Un beau matin, alors qu’il a fêté ses 37 ans, en se croisant dans le miroir de la salle de bains, Samuel découvre une grosseur suspecte sur l’un de ses testicules. Le verdict tombe rapidement. Cancer. Un cancer rare, qui frappe 1% des hommes, mais qui est en augmentation depuis quelques temps. Samuel est opéré au début de l’année 2015. «Je n’ai ensuite subi qu’une seule chimiothérapie. Je suis en rémission depuis quatre ans. Difficile de faire un lien avec mon métier, mais tout de même, s’il y a de moins en moins d’agriculteurs, ils sont de plus en plus souvent malades. »

Premier centre de lutte contre le cancer en Europe.

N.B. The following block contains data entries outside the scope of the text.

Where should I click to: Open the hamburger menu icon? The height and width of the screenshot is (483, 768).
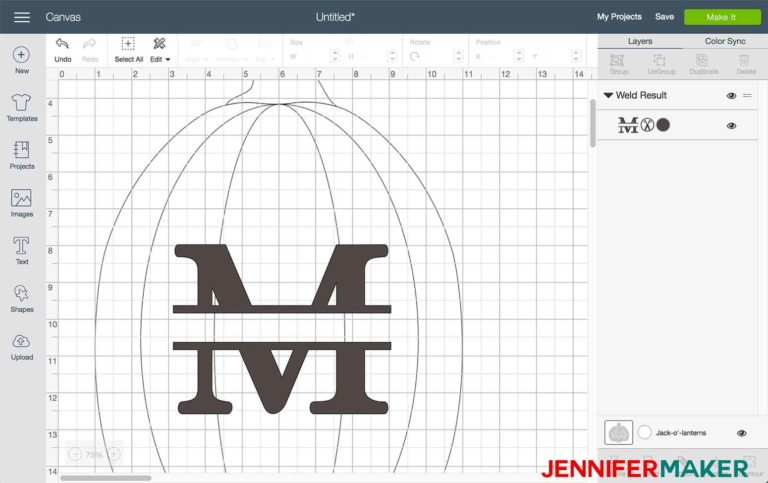[x=22, y=17]
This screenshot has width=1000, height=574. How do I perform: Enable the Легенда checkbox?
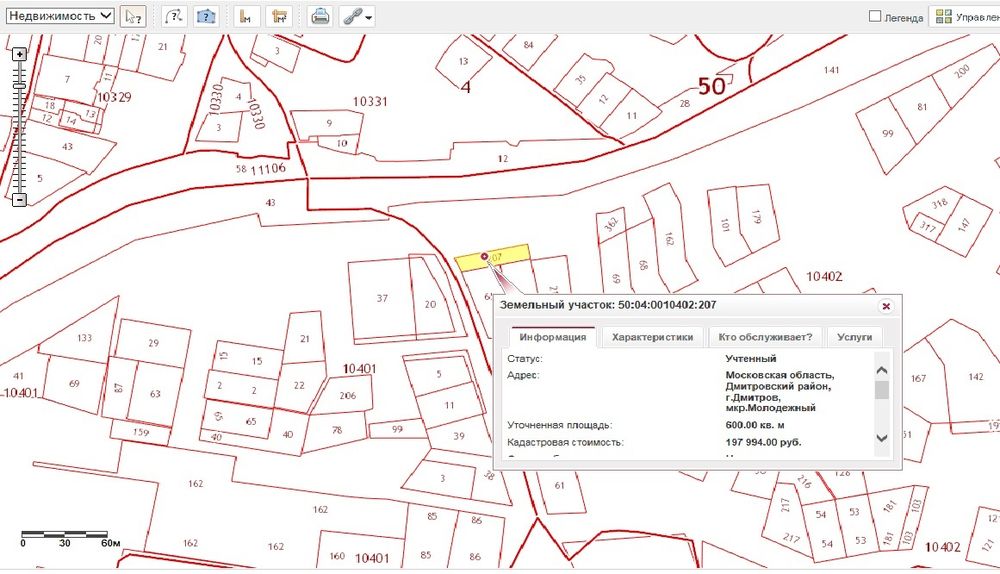tap(875, 17)
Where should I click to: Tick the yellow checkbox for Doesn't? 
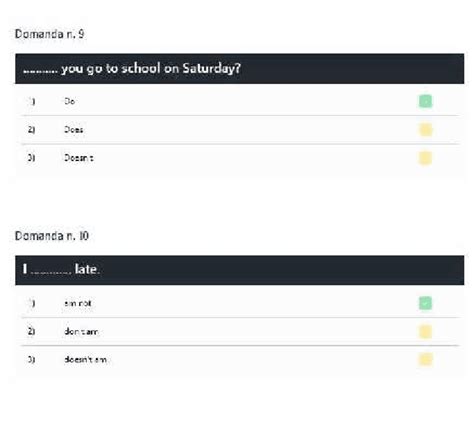(425, 158)
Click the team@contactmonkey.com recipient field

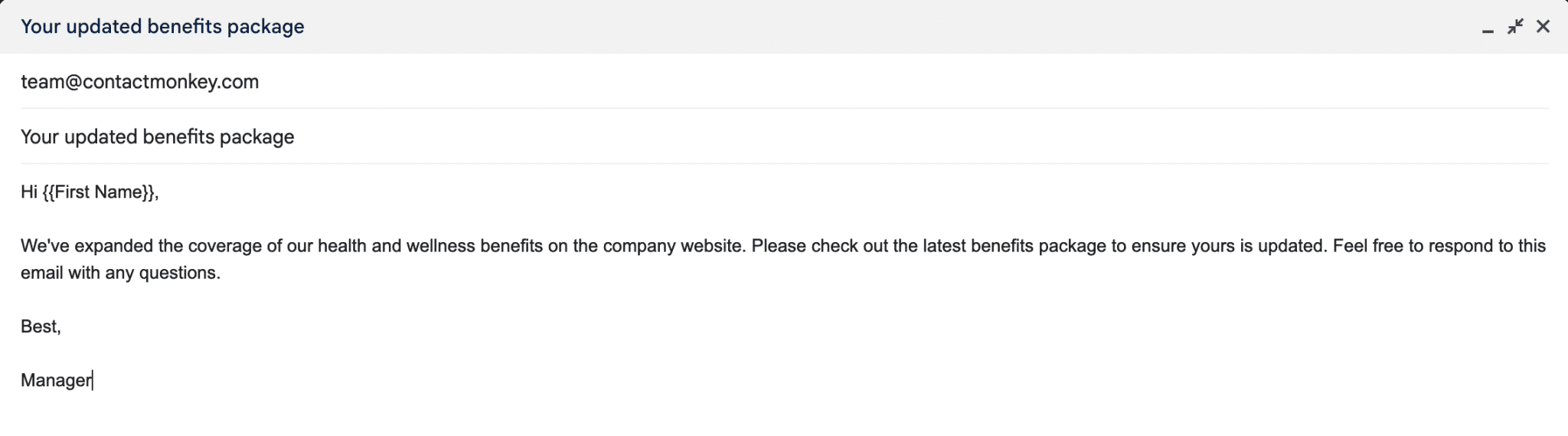784,82
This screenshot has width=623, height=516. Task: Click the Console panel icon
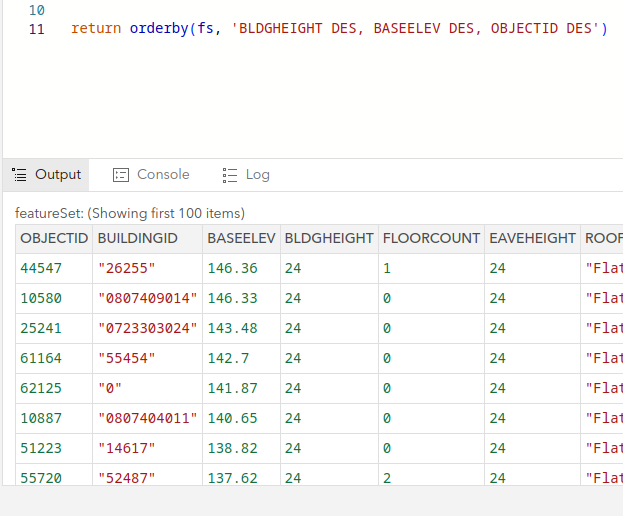121,175
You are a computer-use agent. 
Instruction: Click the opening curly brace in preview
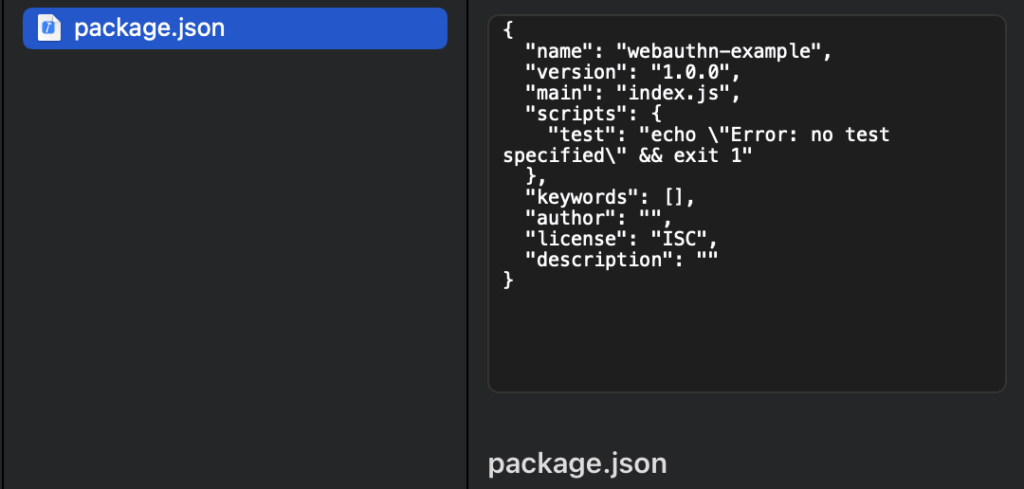point(508,31)
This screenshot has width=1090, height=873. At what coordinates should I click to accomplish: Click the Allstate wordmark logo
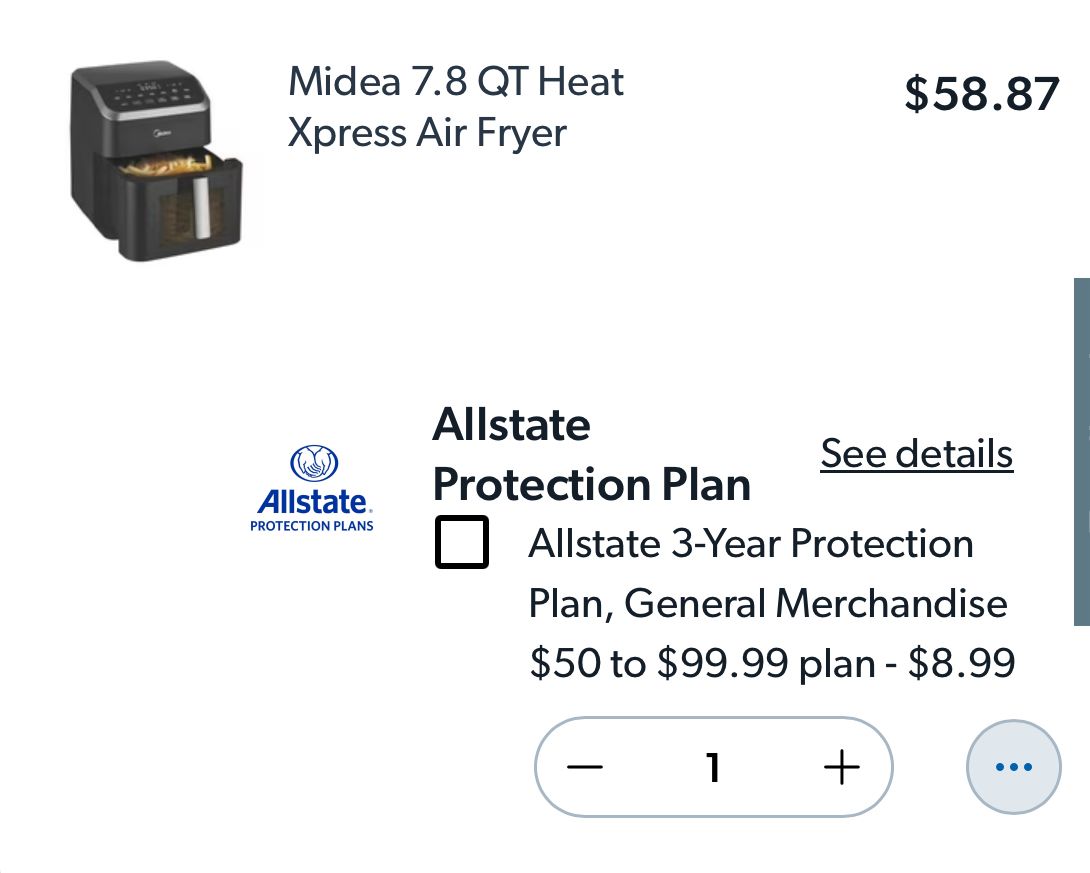[x=313, y=500]
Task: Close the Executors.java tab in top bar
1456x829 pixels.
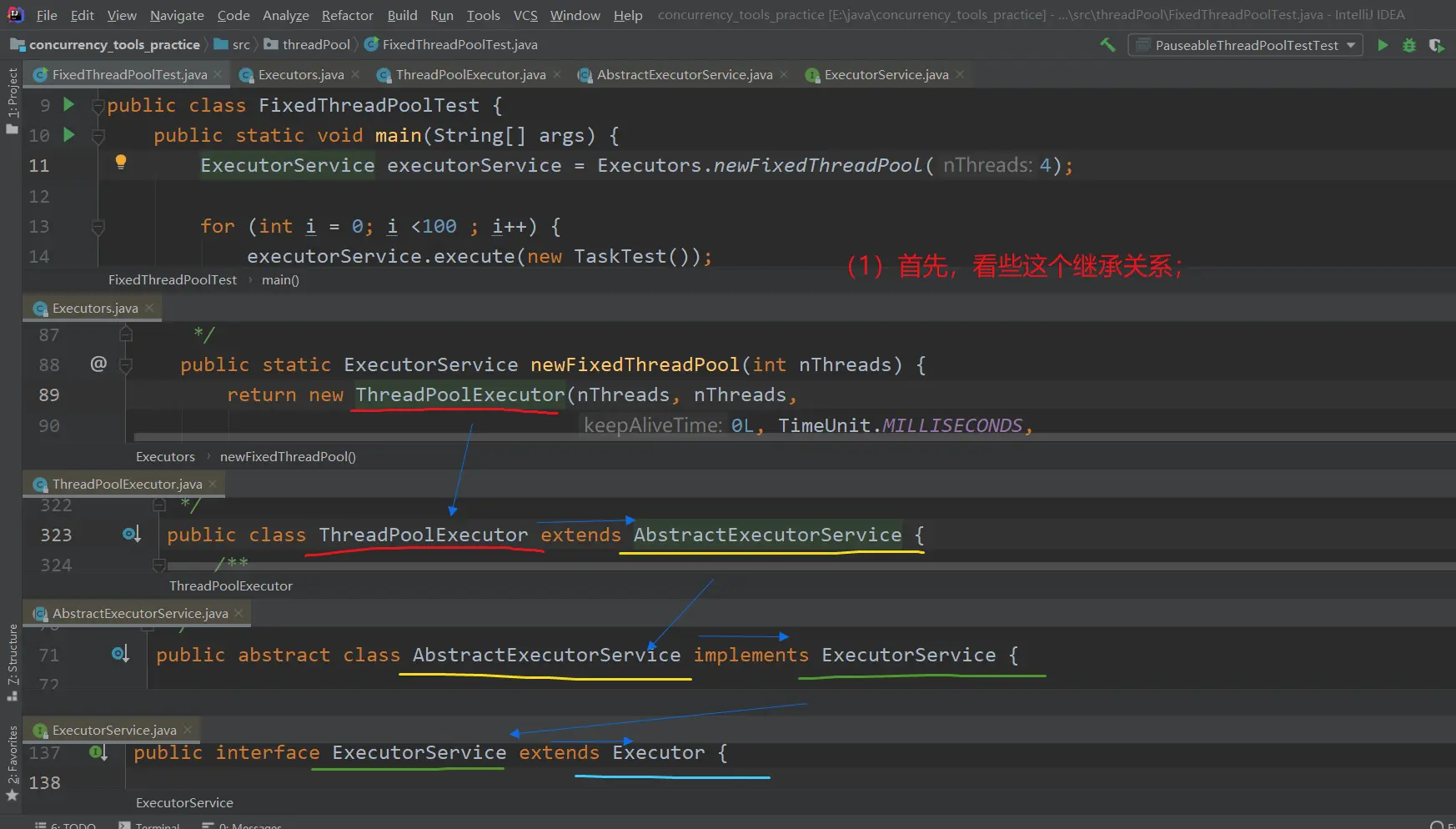Action: (356, 75)
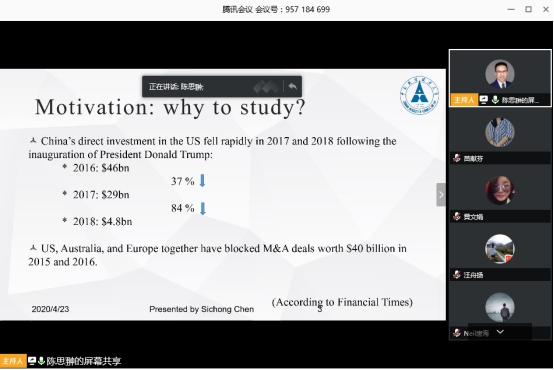Select 汪舟扬's landscape avatar
This screenshot has height=370, width=554.
coord(500,249)
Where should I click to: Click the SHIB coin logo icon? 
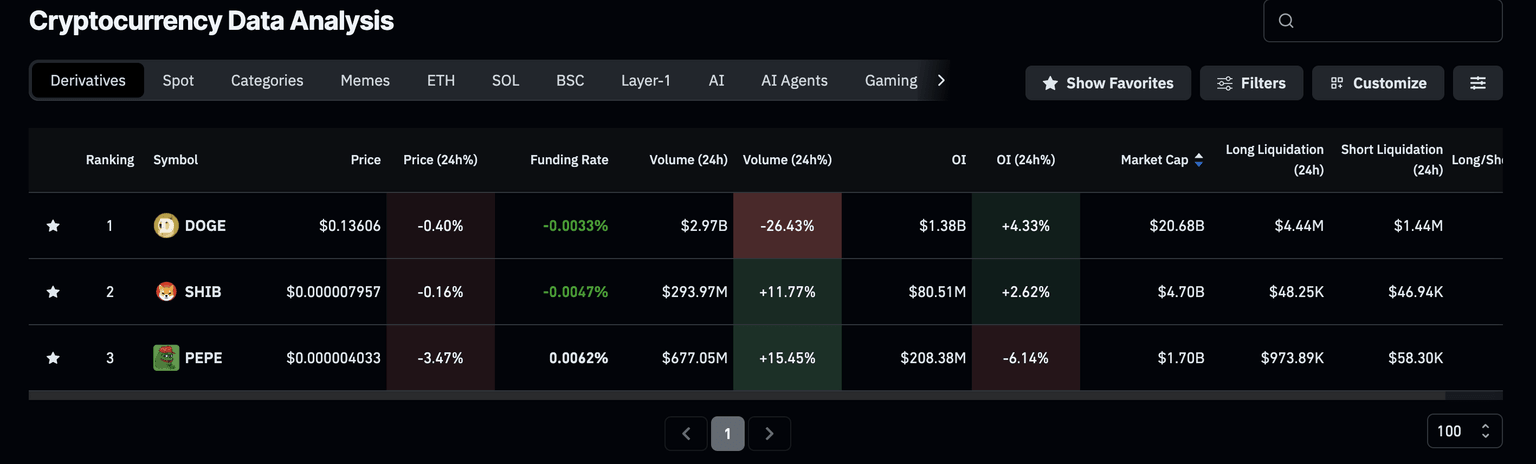point(165,292)
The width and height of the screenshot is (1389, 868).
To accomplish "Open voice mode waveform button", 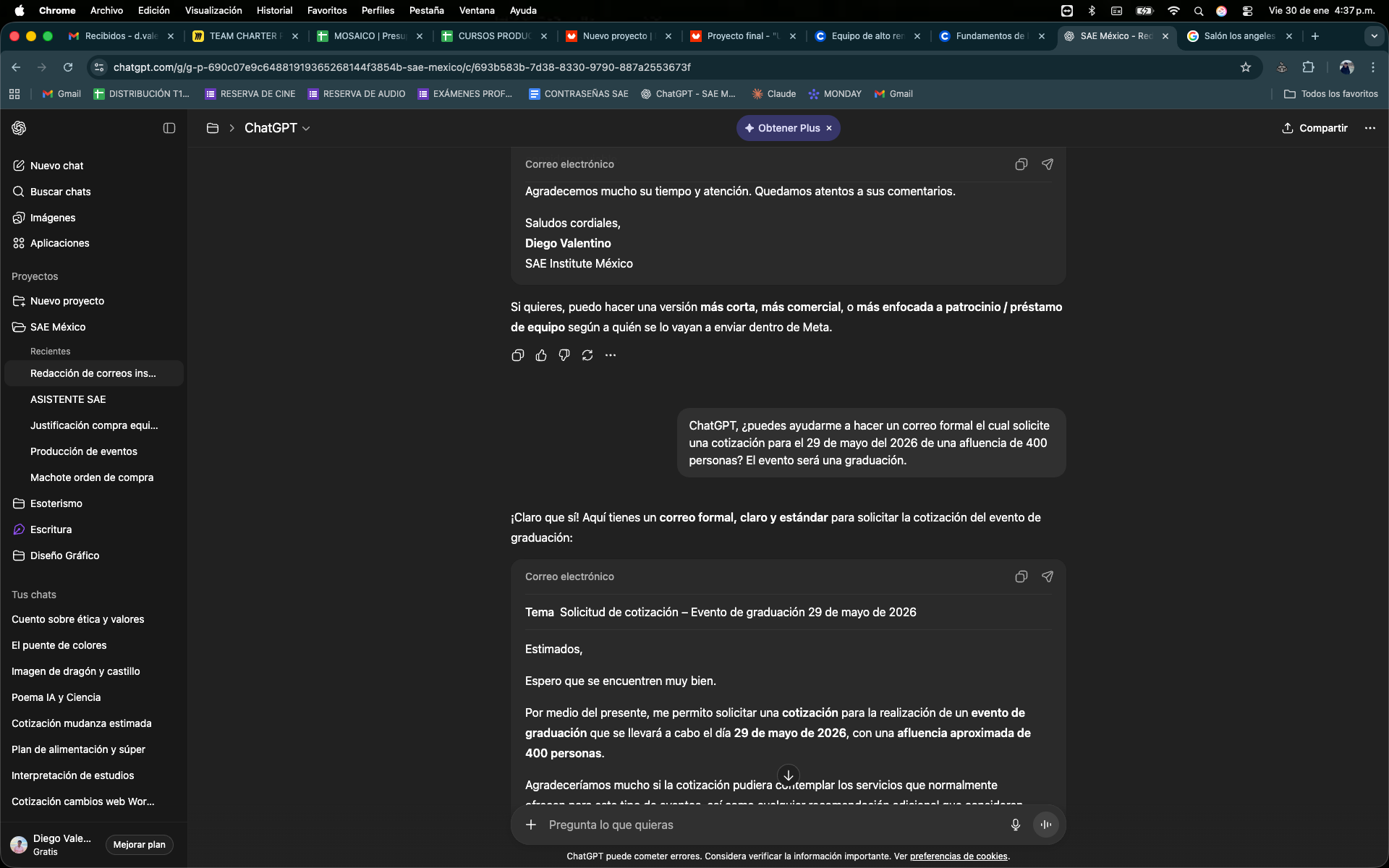I will point(1045,825).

Quand il s’est retrouvé à l’hôpital Gustave Roussy, à Villejuif, en région parisienne, le questionnaire qu’on lui a fourni comportait trois cases à cocher relatives au métier d’agriculteur. L’une des trois était « Grande culture ». « Autant dire « exposition +++, commente Samuel. Humainement parlant, on nourrit tout de même des gens. Là, je me suis dit qu’il fallait en tirer les conclusions. J’ai mis les rames dans le bateau, et j’ai remis le bateau dans le sens du courant. J’ai considéré ça comme une chance et j’ai décidé de tout passer en bio. Du jour au lendemain. » De toute façon, avoue-t-il, il n’en pouvait plus de devoir se justifier tout le temps auprès du public.

«Il y a quinze ans, j’ai défendu le glyphosate. J’assume. À l’époque, on pouvait dire «Je ne savais pas». À l’époque, je ne maîtrisais pas les effets. Aujourd’hui, je ne peux plus dire ça, aujourd’hui, je sais. »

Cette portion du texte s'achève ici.